Bugzilla – Bug 118833
Install to Software Raid fails
Last modified: 2006-06-20 03:13:12 UTC
i used the disk editor during install to create 3 mirrored partitions. sda1+sdb1 = md0 = 128M @ MP /boot FS ext2 sda2+sdb2 = md1 = 256M @ MP <swap> sda3+sdb3 = md2 = 8G @ MP / FS Raiserfs after creating these and installing packages from CD1, the install reboots. while booting from harddrive for the first time it says .... md: raid 1 personality registered as nr 3 waitinmg for device /dev/md1 to appear: ok no record for 'md1' in database Attempting manual resume Kernel panic - not syncing: IO error reading memory image
Please attach /var/log/YaST2 and hwinfo. See http://www.opensuse.org/Bug_Reporting_FAQ#YaST Kernel panic suggests kernel bug
Full boot up messages would be required. But this looks slightly more like a problem with swsuspend; trying to resume from a software raid1 doesn't appear to be working?
Created attachment 50949 [details] content of var/log subdirectory
Created attachment 50950 [details] output of hwsetup
(In reply to comment #1) > Please attach /var/log/YaST2 and hwinfo. > See http://www.opensuse.org/Bug_Reporting_FAQ#YaST > > Kernel panic suggests kernel bug attached. this comes from booting a live cd, mounting /dev/sda3
hello !! hello !! anyone home
My best guess as to the problem here is that the partitions haven't been marked as type FD - Linux raid autostart. If they have, then it would seem to be a 'YaST' bug, probably not running 'raidatuorun' in the right place in the 'init' script in initrd. What is happening is that the init script is asking the kernel to check to see if the is a 'resume' image on /dev/md1 to resume from, the kernel tries to read from /dev/md1 and gets a read-error, and so it panics. This is probably becasue /dev/md1 hasn't been assembled properly yet. Arguably the kernel should not panic at this point but should just fail to resume. However if that wouldn't fix the root problem which is that md1 isn't being assembled at this point. So: please check and report whether the partitions that the mirrorred pairs are made from are set to type FD or not. Thanks, NeilBrown
From the logs I can see that all partitions are correctly created with partition id 0xFD. But is is at all possible to resume from a raid device? /boot/grub/menu.lst contains kernel paramater "resume=/dev/md1", please try with either "resume=/dev/sda2" or with no resume entry at all.
Resume from md 'should' work (though I've never tried it). From the logs I can see that everything you would expect to be needed has happened (raid1.ko has been loaded, /dev/md1 has been created), except for the actually assembly of the raid device. There might be some slightly interesting issues if the array was dirty and needed a resync, but that shouldn't stop it from working. Presumably the 'init' script explicitly loads raid1.ko. Does it run "raidautorun" as well? Could it? Should it?

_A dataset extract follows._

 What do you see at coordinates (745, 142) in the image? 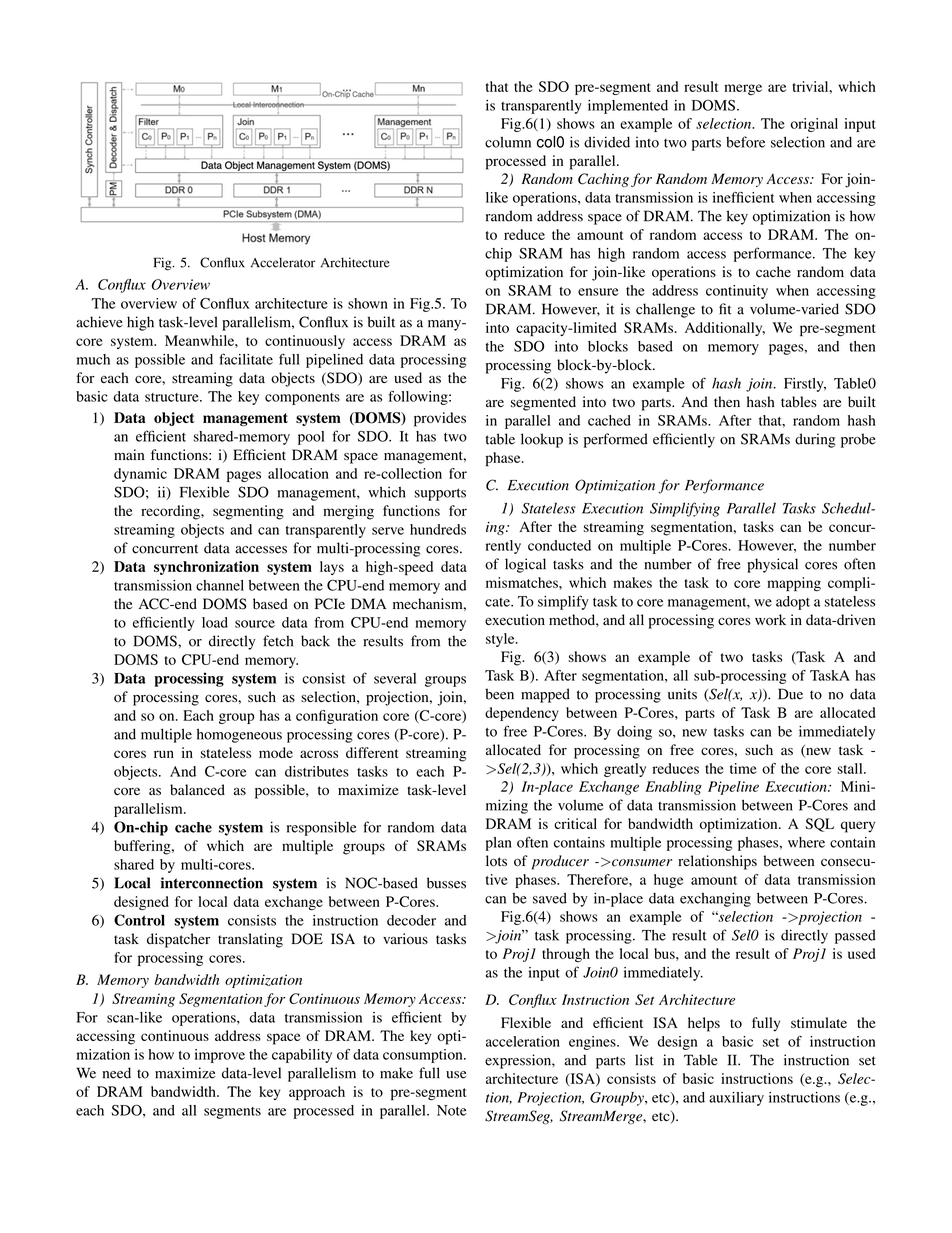
I see `before` at bounding box center [745, 142].
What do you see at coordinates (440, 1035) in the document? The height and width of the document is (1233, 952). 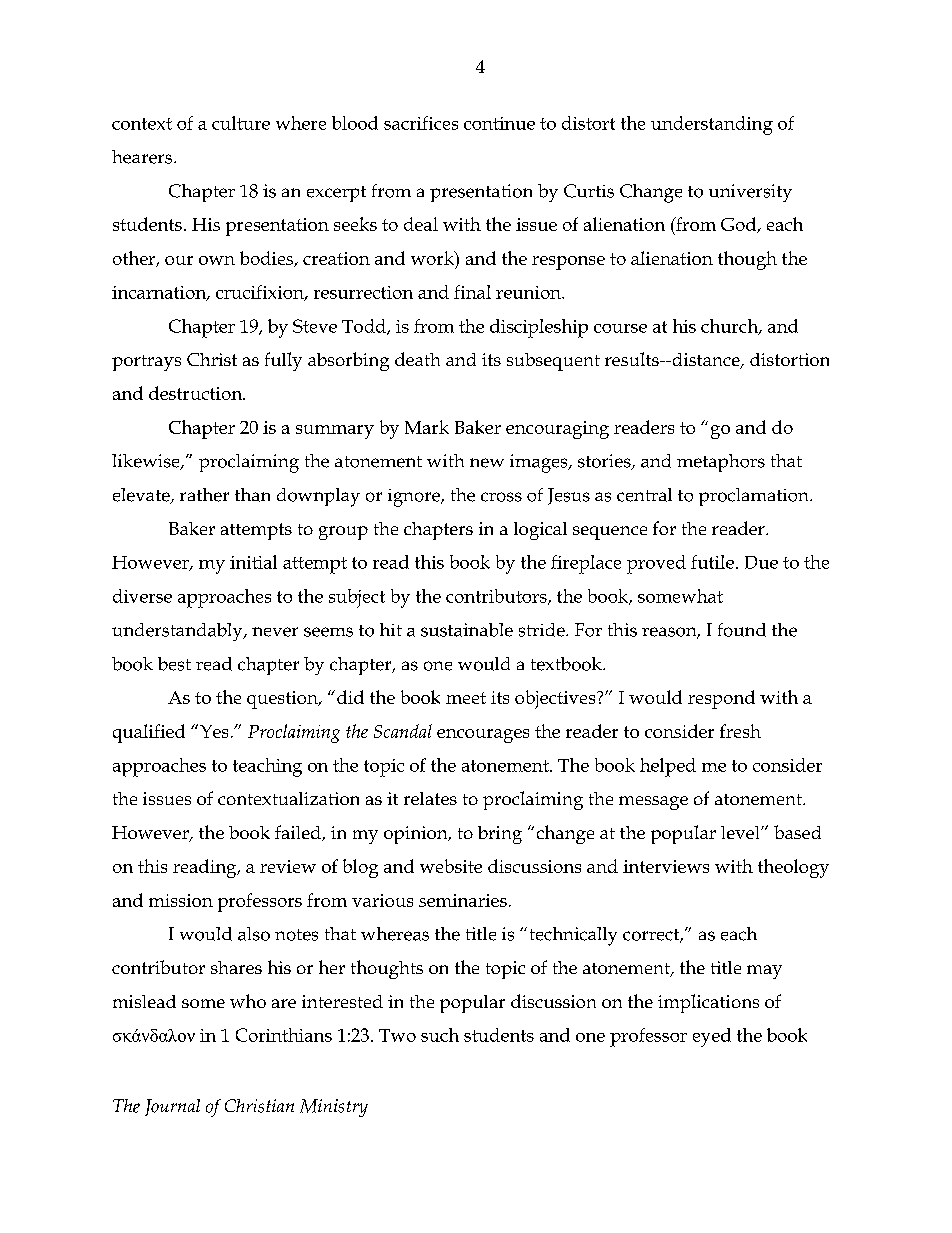 I see `such` at bounding box center [440, 1035].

If one of the modules "raid0 raid1 raid5 linear multipath" is loaded in initrd, raidautorun should also put into initrd and executed after module loading. This seems to work in general otherwise we never could use any md device as root partition and this is quite common and so far I did not hear of any problems with this.

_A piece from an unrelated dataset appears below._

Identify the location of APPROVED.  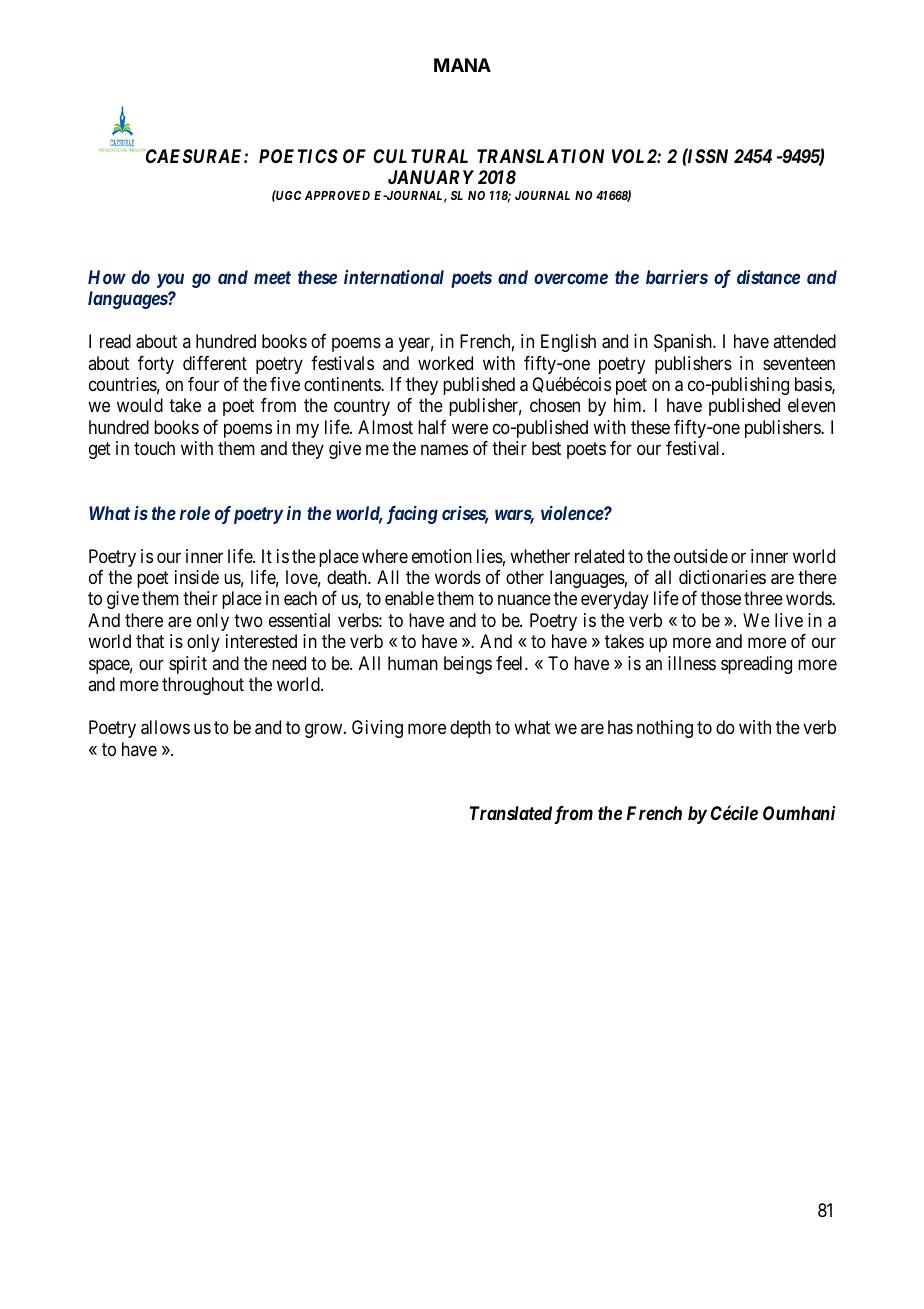
(337, 195).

I had a look into the mysteries of 'mkinitrd' and it only causes raidautorun to be run *after* resume has been attempted. So resuming from a raid array currently cannot work. If we wanted to make it work with current technology, I would probably do something like this in the init script created by mkinitrd. case $resumedev in /dev/md* ) realdev=$( mdadm -Es -cpartitions | while read a b c d do if [ "x$a" = "xARRAY" -a "x$b" = "x$resumedev" -a "x$c" = "xlevel=raid1" ] then IFS=,= read a b c echo $b fi done ) if [ -n "$realdev" ]; then resumedev=$realdev; else resume_mode= ; fi esac That should probably go at the start of the udev_discover_resume function. If not this, then at least it should check if resumedev looks like /dev/md*, and ignore it if it does. Who is responsible for making changes to "mkinitrd" ?? NeilBrown
Hannes Reinecke is doing most of the changes in mkinitd. I am pretty sure he will accept patches. I added him to CC:
Hmm. Why do we have to check for 'raid1' partitions only? Shouldn't we consider all raid levels?

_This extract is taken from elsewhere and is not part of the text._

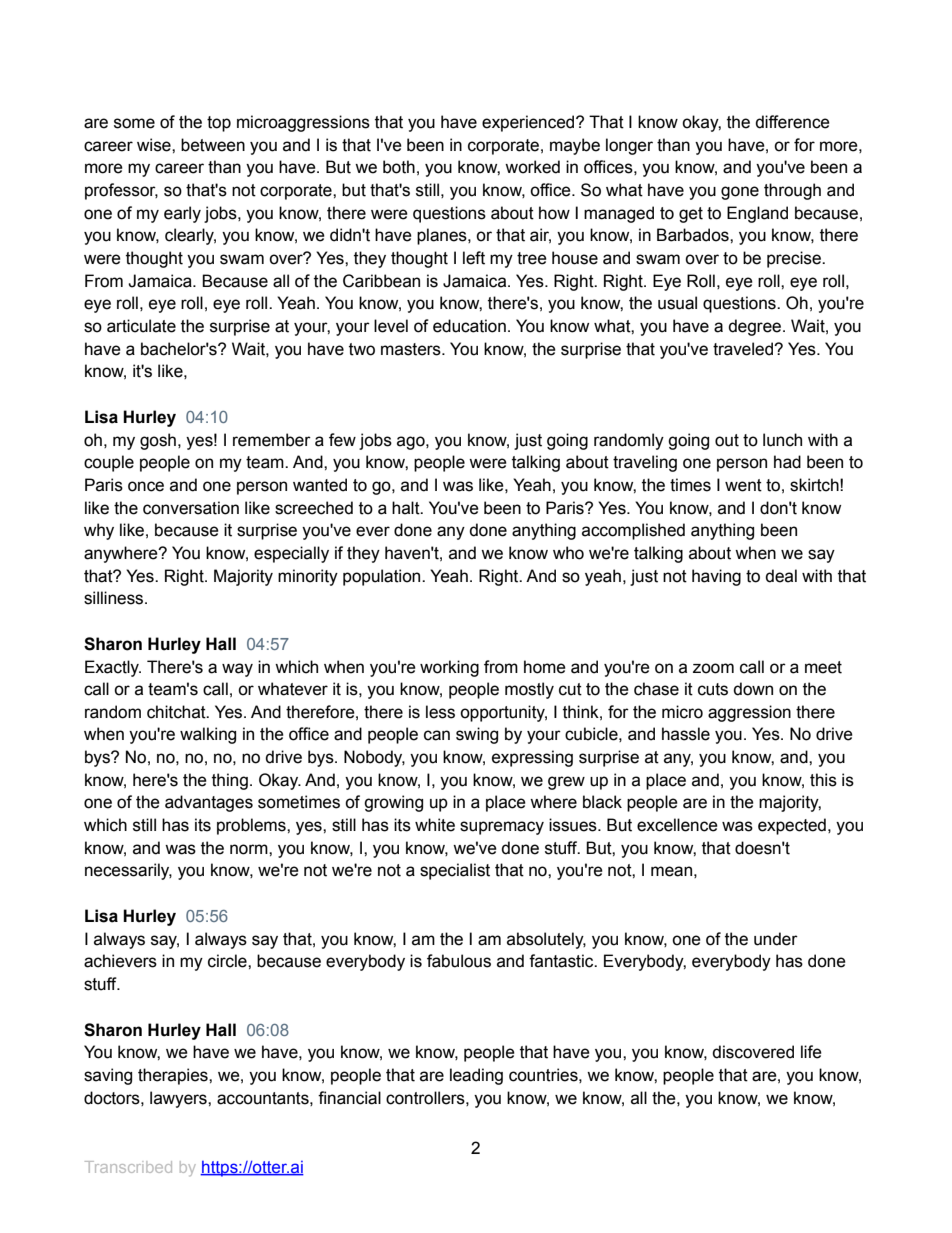  What do you see at coordinates (449, 668) in the screenshot?
I see `working` at bounding box center [449, 668].
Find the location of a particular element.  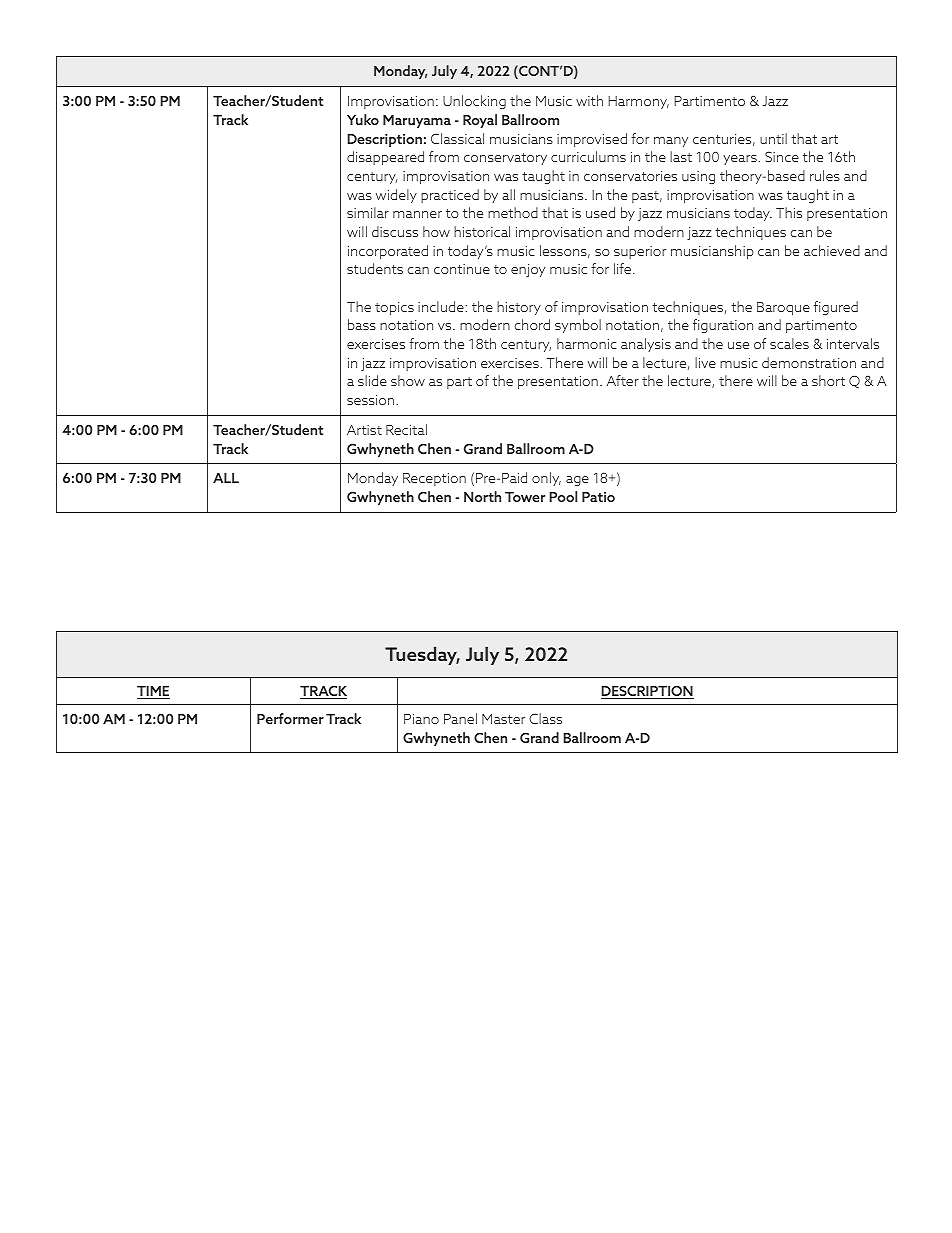

Master is located at coordinates (503, 719).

Where do we check only for raid1? The check for raid I see in mkinitrd contains: if has_any_module raid0 raid1 raid5 linear multipath; then Raid1 is the only raid level that can be used for the files in /boot but that is nothing that should mother mkinitrd.
Hanes: This bug has been sitting around unloved for some months. Do you know if the important issues have been resolved? Can we close it?
I doubt we'll fix this for 10.0. This change is a bit intrusive and would have to be tested thoroughly. And as this no-one bothered during beta test I don't think it's important enough. So we'll mark this a not supported.
Ok, I'll mark it as WONTFIX for now. If it comes back to haunt us, so be it.